- **MATERIAL TO PROCESS**
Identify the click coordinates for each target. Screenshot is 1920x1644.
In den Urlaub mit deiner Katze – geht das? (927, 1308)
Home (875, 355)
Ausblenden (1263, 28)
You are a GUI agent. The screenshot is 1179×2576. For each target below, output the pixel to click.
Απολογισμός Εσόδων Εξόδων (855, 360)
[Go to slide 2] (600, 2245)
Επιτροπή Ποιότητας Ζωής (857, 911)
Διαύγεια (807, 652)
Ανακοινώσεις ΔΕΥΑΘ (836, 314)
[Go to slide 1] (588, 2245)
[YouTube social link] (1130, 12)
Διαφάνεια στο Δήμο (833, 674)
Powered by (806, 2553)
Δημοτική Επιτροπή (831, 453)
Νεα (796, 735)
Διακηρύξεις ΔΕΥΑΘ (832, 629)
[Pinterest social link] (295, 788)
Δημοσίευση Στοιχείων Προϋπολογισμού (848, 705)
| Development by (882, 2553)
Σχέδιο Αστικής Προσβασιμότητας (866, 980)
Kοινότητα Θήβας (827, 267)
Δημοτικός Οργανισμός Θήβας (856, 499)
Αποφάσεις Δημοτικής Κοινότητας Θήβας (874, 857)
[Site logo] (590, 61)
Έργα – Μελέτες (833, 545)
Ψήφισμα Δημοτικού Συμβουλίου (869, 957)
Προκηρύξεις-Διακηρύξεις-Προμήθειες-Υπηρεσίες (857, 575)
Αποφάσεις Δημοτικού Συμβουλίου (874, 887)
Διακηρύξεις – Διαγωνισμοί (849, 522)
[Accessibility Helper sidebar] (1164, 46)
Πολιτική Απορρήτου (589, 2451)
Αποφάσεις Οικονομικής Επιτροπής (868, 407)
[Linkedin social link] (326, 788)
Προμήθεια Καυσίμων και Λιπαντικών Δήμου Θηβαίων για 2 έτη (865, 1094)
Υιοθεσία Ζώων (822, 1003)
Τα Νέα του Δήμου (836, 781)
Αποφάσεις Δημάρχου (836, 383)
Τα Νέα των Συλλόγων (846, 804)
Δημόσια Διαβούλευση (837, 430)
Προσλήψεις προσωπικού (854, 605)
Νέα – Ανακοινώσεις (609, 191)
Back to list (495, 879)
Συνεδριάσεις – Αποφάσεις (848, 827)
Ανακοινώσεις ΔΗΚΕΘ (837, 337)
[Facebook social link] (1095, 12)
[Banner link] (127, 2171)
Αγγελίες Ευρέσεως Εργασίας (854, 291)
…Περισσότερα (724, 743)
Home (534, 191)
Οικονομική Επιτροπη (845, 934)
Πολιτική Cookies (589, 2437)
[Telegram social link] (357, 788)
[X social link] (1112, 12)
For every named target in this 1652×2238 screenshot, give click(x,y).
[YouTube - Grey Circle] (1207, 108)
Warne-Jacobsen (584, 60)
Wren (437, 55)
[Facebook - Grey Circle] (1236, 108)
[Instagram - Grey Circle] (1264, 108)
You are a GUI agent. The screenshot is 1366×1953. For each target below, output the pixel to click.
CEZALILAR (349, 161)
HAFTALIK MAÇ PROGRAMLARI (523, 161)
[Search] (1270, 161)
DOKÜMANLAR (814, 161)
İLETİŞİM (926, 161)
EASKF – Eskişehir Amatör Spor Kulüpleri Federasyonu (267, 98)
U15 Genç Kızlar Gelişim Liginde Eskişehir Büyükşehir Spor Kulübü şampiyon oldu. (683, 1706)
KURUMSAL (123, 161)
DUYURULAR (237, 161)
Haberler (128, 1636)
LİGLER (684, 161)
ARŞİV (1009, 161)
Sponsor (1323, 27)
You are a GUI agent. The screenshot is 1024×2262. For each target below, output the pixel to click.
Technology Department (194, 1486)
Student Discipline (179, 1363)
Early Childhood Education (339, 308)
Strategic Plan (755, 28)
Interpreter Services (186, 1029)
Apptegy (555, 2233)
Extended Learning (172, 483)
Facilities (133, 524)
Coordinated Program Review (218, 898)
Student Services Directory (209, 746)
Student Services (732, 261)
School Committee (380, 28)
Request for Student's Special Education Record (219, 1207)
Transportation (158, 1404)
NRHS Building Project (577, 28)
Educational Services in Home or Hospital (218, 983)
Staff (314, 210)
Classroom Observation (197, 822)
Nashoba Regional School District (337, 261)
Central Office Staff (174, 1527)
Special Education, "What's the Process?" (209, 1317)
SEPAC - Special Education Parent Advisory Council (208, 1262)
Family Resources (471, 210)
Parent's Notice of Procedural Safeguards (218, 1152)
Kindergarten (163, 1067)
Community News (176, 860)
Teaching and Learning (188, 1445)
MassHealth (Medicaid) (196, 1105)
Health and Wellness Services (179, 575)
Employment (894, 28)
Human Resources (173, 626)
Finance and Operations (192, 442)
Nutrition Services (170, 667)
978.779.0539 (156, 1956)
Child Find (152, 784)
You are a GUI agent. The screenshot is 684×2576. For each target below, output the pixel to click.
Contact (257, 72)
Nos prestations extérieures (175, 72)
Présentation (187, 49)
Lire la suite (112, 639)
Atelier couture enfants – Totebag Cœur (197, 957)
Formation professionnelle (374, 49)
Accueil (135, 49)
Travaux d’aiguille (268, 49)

- **DESCRIPTION OF THE TASK**
Please output the line that contains "Formation professionnelle (374, 49)" and every line after it in the entries above, exactly, and nothing more.

- **OUTPUT OF THE EXERCISE**
Formation professionnelle (374, 49)
Accueil (135, 49)
Travaux d’aiguille (268, 49)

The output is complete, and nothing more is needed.